start Source text

Trusted Mole was written exclusively while I was on police bail. Fortunately, the MoD Police saw fit to extend that bail three times and this book was written on the hoof in London, at Chanters House in Devon, in the bush in Zimbabwe and on yachts Te Aroa and Rockin Billy while crossing the Atlantic between Antigua and Falmouth.

This is a personal account of what happened to me from January 1992 to the present day. The opinions expressed in it are therefore mine and mine alone. They are not in any way representative of the opinions or policy of the British government (past and present), its Ministry of Defence or its Foreign and Commonwealth Office.

I learnt one very valuable lesson in the Balkans. There is no Truth. There is only Perception. This book does not claim to be an accurate portrayal of what was true and what was not true in the Balkans no book can be, despite the best efforts of the author to convince the reader that he or she is the sole guardian of Truth. Trusted Mole is therefore a true story based on my perceptions. Throughout, I have been less interested in the nitty gritty and frequently boring details of the war and the negotiations in it. Who said what to whom, when, where and how is, to say the least, dull. It is guaranteed to send the reader to sleep.

end Source text
start Information provided

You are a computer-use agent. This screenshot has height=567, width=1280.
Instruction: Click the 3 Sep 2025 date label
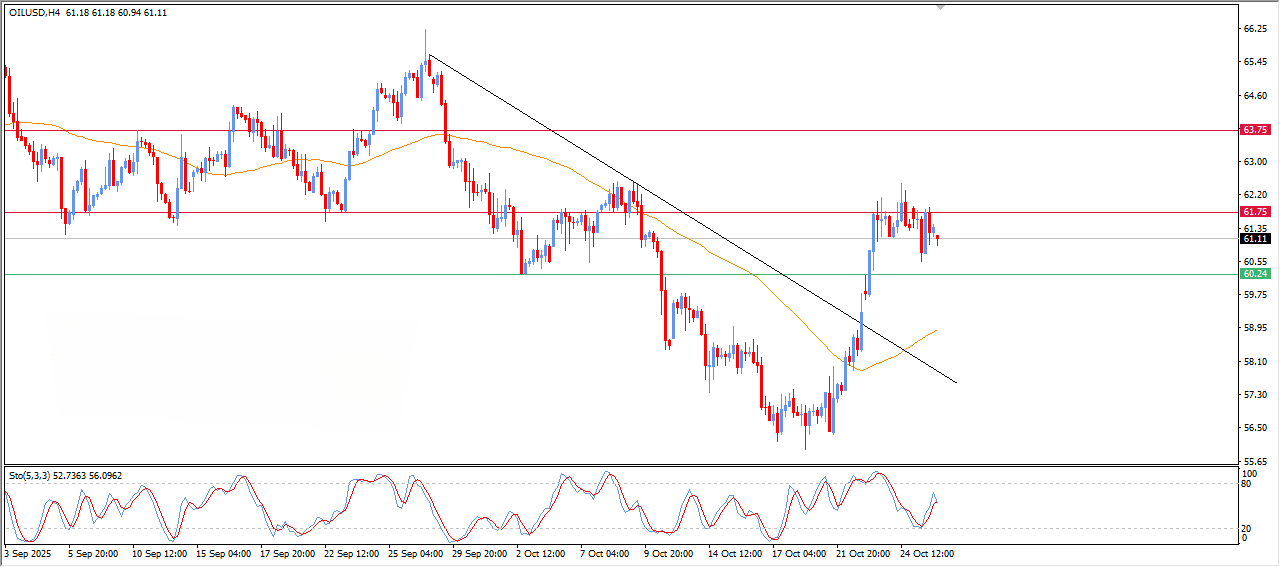28,553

end Information provided

• Problems and tasks:
(a) Print the stretch of the Trusted Mole author's note that begins at the words "I learnt one" and stops after the words "reader to sleep.".
(b) According to the Trusted Mole author's note, how many times did the MoD Police extend the author's bail?
(c) Pick up the Trusted Mole author's note after its final sentence and keep writing it.

• Results of the tasks:
(a)
I learnt one very valuable lesson in the Balkans. There is no Truth. There is only Perception. This book does not claim to be an accurate portrayal of what was true and what was not true in the Balkans no book can be, despite the best efforts of the author to convince the reader that he or she is the sole guardian of Truth. Trusted Mole is therefore a true story based on my perceptions. Throughout, I have been less interested in the nitty gritty and frequently boring details of the war and the negotiations in it. Who said what to whom, when, where and how is, to say the least, dull. It is guaranteed to send the reader to sleep.

(b) Three times.

(c)
Of much more interest is the nature of human relationships. In that sense, there is nothing that happens in war, other than legitimised killing, which does not happen to all people in their everyday lives. Its all there: courage and cowardice (moral and physical), charity and selfishness, humility and pride, sloth and industry, petty jealousies, greed, envy, self-seeking and aggrandisement, hate and love. It is my perception that these traits, good and bad, lurk within us all; some to a lesser, others to a greater extent. Some are propelled to visibility by the circumstances in which we find ourselves, while others remain hidden. It is also my perception that in peacetime we have more control over which of these aspects of character we, chameleon-like, choose to present to others. Its a subconscious bluff. That luxury of choice and control does not exist in war. The extreme nature of violent human conflict heightens our level of awareness and diminishes the control we have over our emotions and the ability to conceal our true nature. For better or worse war opens a window on our souls. Trusted Mole is my perception through that window. I hope that in the pages of this book the reader will recognise something of himself or herself, and ask, How would I have been?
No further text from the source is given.